Ming Lee

Mentor: Louisa Egan-Brad

Building on Mary Blumenfeld’s 2012 Bryn Mawr senior thesis, our current experiment will be examining how choice is interpreted across cultures – specifically examining people’s perceptions of how defaults affect them, as well as the effect of default options on memory and social perception in collectivistic versus individualist cultures. Previous literature demonstrates that people from individualistic cultures hold an exaggerated idea of independence, while collectivist cultures encourage conformity. Given the nature of how opt-in versus opt-out defaults affect so many parts of life – from organ donation to health insurance ­– it is important to understand how these might be influenced across cultures. To maximize organ donation, for example, it is crucial to understand how people will react to different kinds of defaults.

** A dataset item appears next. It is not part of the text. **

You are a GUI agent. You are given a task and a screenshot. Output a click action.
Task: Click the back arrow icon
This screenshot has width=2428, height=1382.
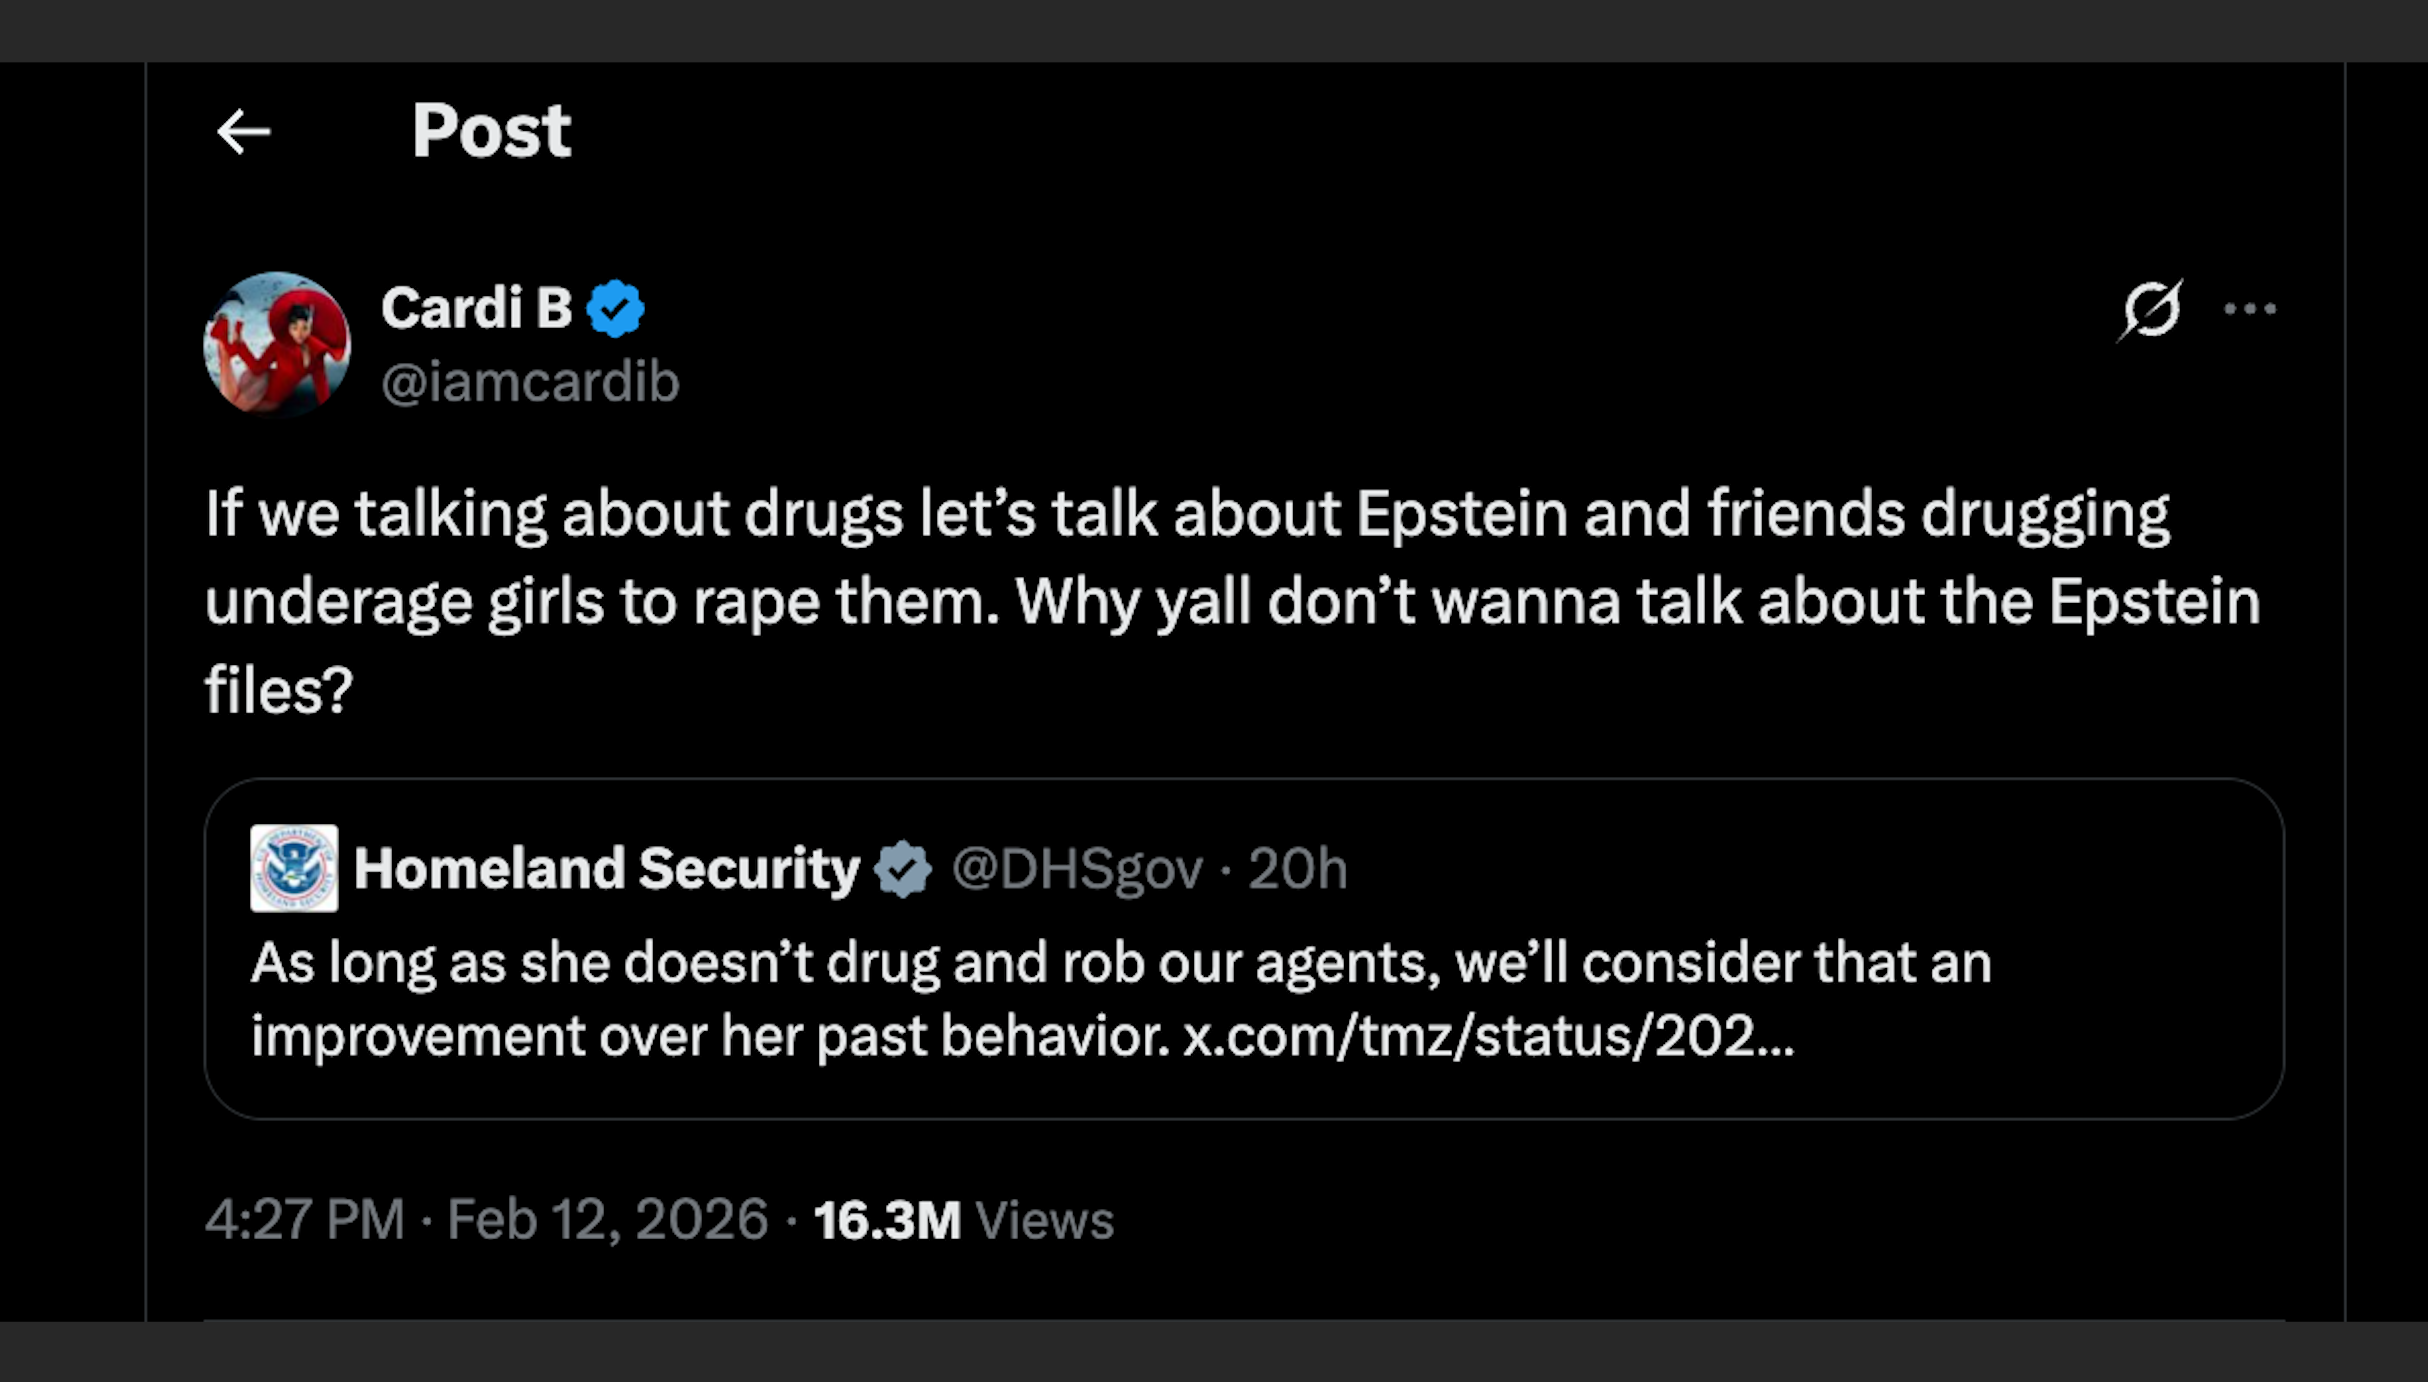click(x=243, y=133)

The experiment will be a survey conducted online with Indian and American participants recruited through an online platform. Participants will be shown images of people of the gender that they are attracted to. They will be given 5 seconds in which they can either stay with the default or switch to a new person, after which they will be presented with a short description and asked to rate the image’s perceived date-ability. Later they will be asked questions about their memory for the description. The dating style set up is used to ensure that the participants will feel more invested in their choices, and lessen the chance of random choice. After they have rated all images they see a screen explaining what a default is and go through the survey again, this time rating how much the default affected their choices on each question.

We hypothesize that members of individualist cultures will be more likely to choose a non-default option than members of the collectivist cultures, to express their own independence. We also hypothesize that members of individualist cultures will be more likely than those from collectivist cultures to deny that the default affected their decisions. The third hypothesis is that members of collectivist cultures but not individualist cultures will perform better on memory tests if they choose the non-default option. Hypothesis 4 is that members of collectivist cultures but not individualist cultures will rate chosen non-defaults higher on date-ability.